Bisnis.com, JAKARTA - Kalangan pekerja menilai Peraturan Menteri Tenaga Kerja No.19 Tahun 2015 tentang Tata Cara dan Persyaratan Pembayaran Manfaat Jaminan Hari Tua bertentangan dengan filosofi program JHT itu sendiri sehingga harus direvisi.
Siaran pers BPJS Ketenagakerjaan, yang diterima di Jakarta, Rabu (18/5/2016), mengutip Ketum PP Serikat Pekerja Kimia, Energi dan Pertambangan (SPSI) R Abdullah dalam "Dialog Nasional tentang JHT" dengan elemen SP/SB, Bekasi, mengusulkan diadakan tunjangan PHK agar pekerja tidak mencairkan JHT-nya.
"PP No.60 Tahun 2015 dan Permenaker No.19 Tahun 2015 tidak sesuai dengan filosofi JHT, dimana jaminan itu diberikan kepada peserta yang sudah memasuki masa tua. Oleh karenanya regulasi itu perlu direvisi," ucap Abdullah dalam diskusi yang diadakan di Cikarang, Bekasi, Jawa Barat, itu.
Dalam PP Np.60/2015 pasal (1), ayat (1), disebutkan, "Manfaat JHT wajib dibayarkan kepada Peserta apabila: a. Peserta mencapai usia pensiun." Permenaker No.19/2015, pasal (3), ayat (2), menyebutkan, "Manfaat JHT bagi peserta mencapai usia pensiun sebagaimana dimaksud pada ayat (1) termasuk Peserta yang berhenti kerja.
Pasal (3), ayat 3, menyebutkan "Peserta yang berhenti bekerja sebagaimana yang dimaksud pada ayat (2) meliputi: b. Peserta terkena pemutusan hubungan kerja." Terjadi penambahan atau perluasan pemahaman tentang usia pensiun, yakni dari peserta (pekerja) yang memasuki usia pensiun sebagaimana umumnya, menjadi peserta yang terkena PHK.
Sementara itu, data BPJS Ketenagakerjaan yang dikutip media menyebutkan dalam empat bulan pertama tahun ini, total penarikan jaminan hari tua (JHT) mencapai 6,2 triliun dan diprediksi akan mencapai Rp22 triliun hingga akhir tahun 2016.
Untuk menjaga filosofi JHT, Abdullah mengusulkan agar pemerintah memberikan tunjangan tunjangan PHK. Tujuannya, pekerja yang terkena pemutusan hubungan kerja bisa memanfaatkan tunjangan tersebut tanpa harus mencairkan dana JHT-nya.

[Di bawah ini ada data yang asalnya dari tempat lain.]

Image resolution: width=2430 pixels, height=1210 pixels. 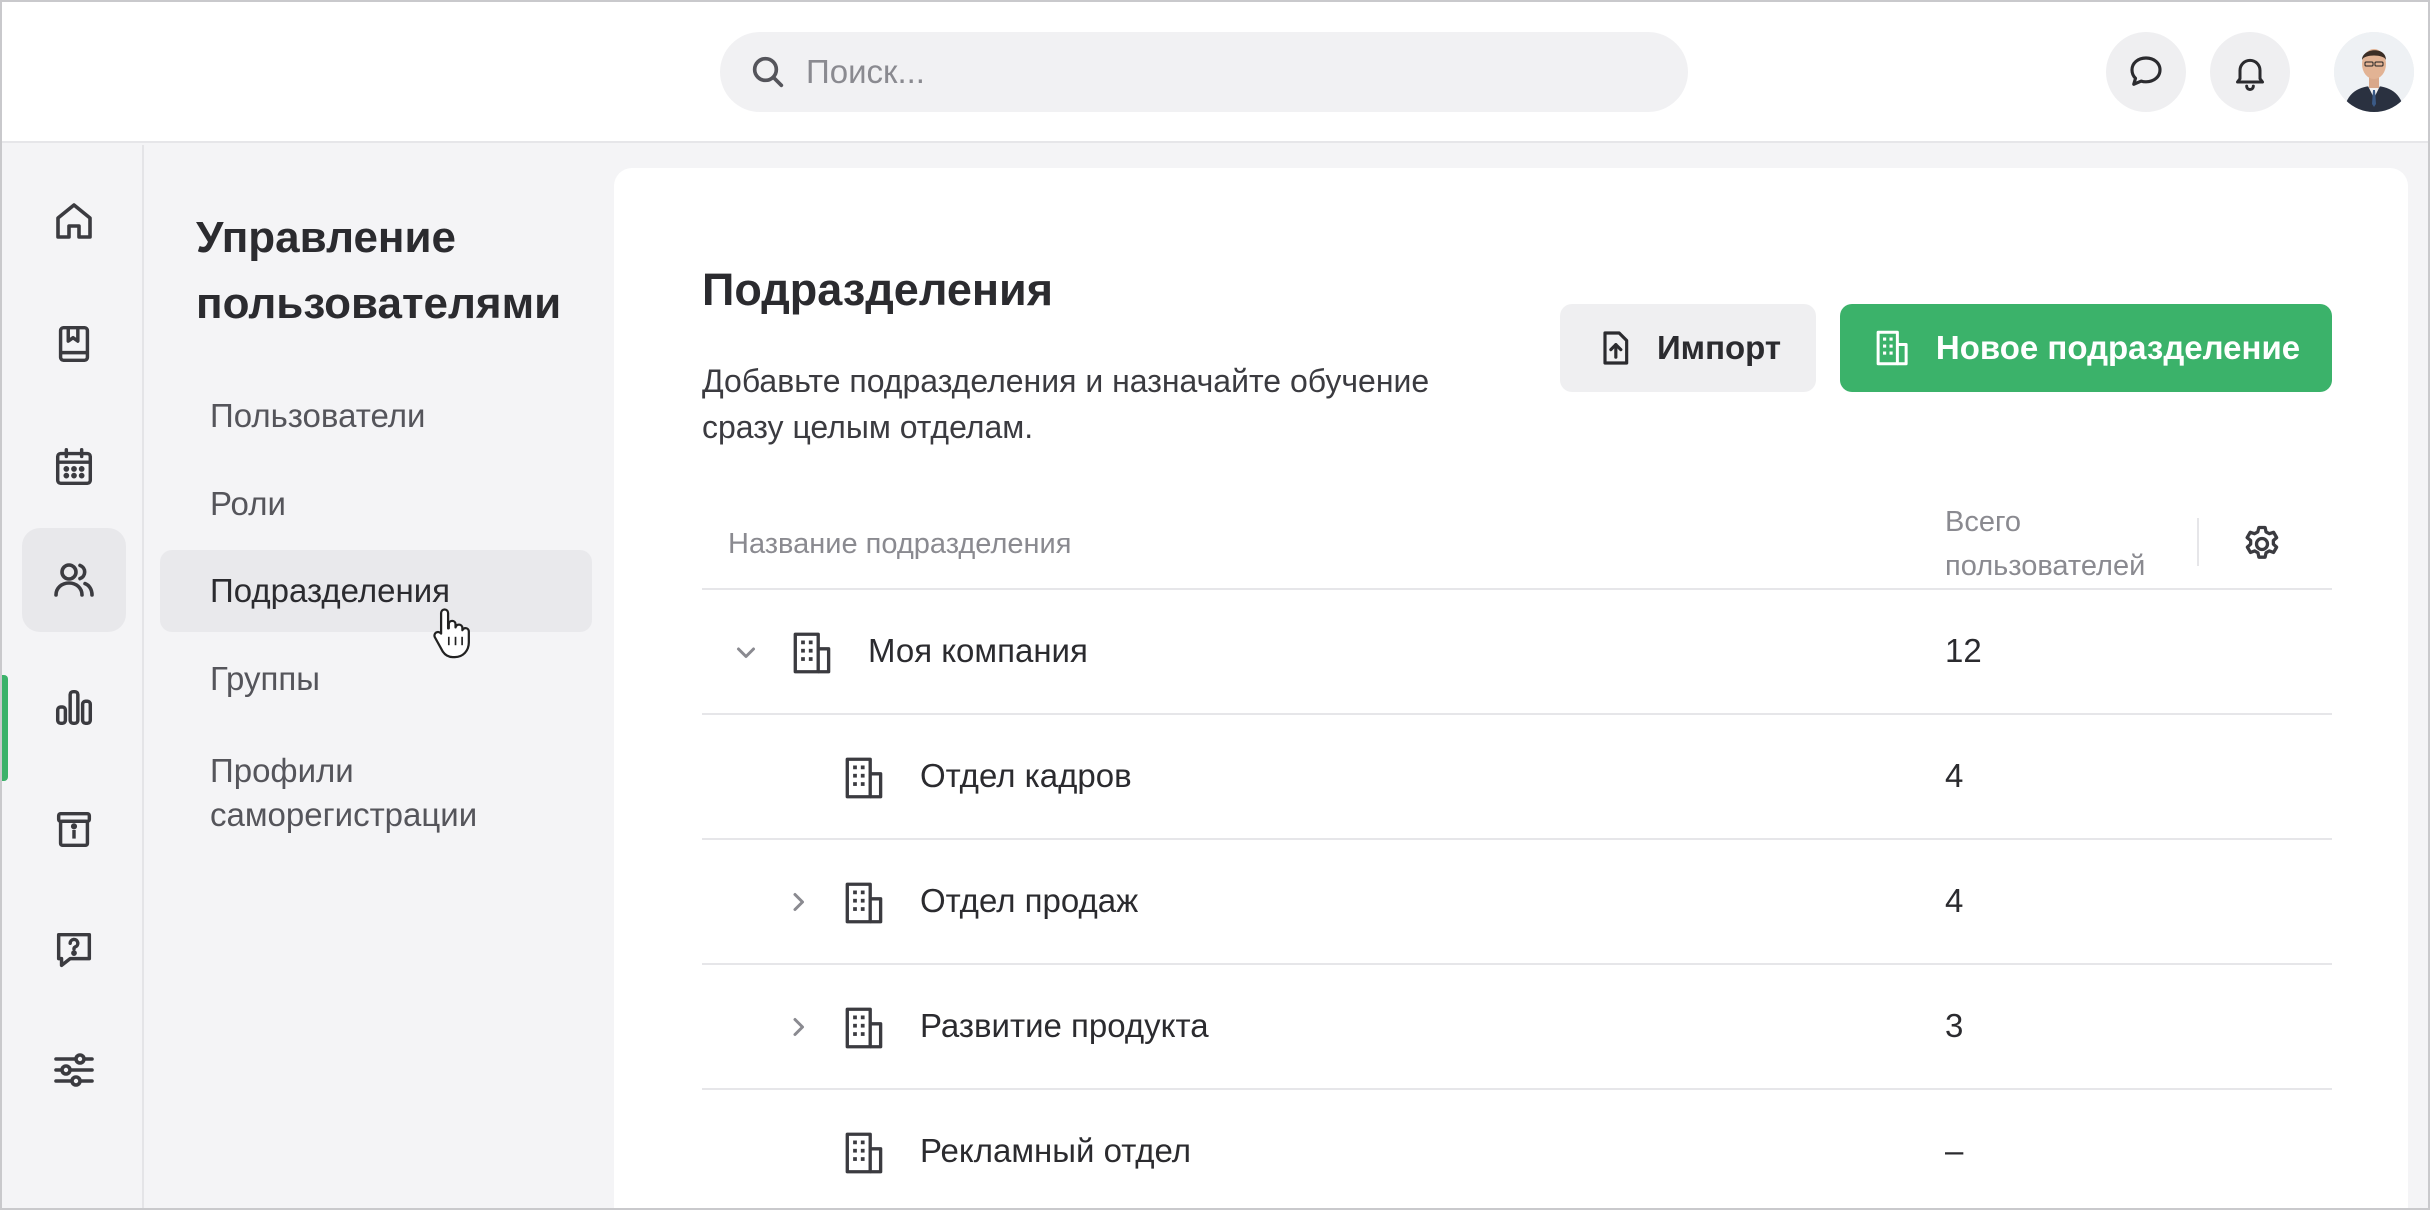 I want to click on nav-item-label: Пользователи, so click(x=318, y=416).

Timboel Siregar, Koordinator Advokasi BPJS Watch, yang juga hadir di dialog tersebut menyatakan jika pengusaha dan pekerja melaksanakan kewajibannya sebagaimana amanat Pasal 155 UU No.13/2003 tentang Ketenagakerjaan, maka kecil kemungkinan pekerja yang mengalami PHK mencairkan dana JHT.
Alasannya, pengusaha tetap membayar upah dan hak-hak pekerja sampai ada penetapan PHK. Timboel menilai penting syarat minimal masa kepesertaan untuk mencairkan manfaat JHT bagi peserta yang mengalami PHK.
Hal itu agar manfaat yang diterima peserta lebih besar karena BPJS Ketenagakerjaan akan memutar dana JHT dalam instrumen investasi yang memberikan imbal hasil di atas rata-rata bunga deposito BI.
Timboel mengusulkan agar pemerintah mengembalikan syarat masa kepesertaan minimal lima tahun bagi peserta yang mengalami PHK seperti program JHT ketika PT Jamsostek dahulu.
Mengingat UU SJSN dan UU BPJS tidak mengatur ketentuan itu maka pemerintah perlu menerbitkan peraturan pemerintah pengganti undang-Undang (Perppu) untuk mengadopsi pasal 15 UU No.3/1992 yang mengatur pencairan JHT. "Jika Perppu itu sudah diterbitkan maka pemerintah harus merevisi PP No.60/2015 dan Permenaker No.19/2015," kata Timboel.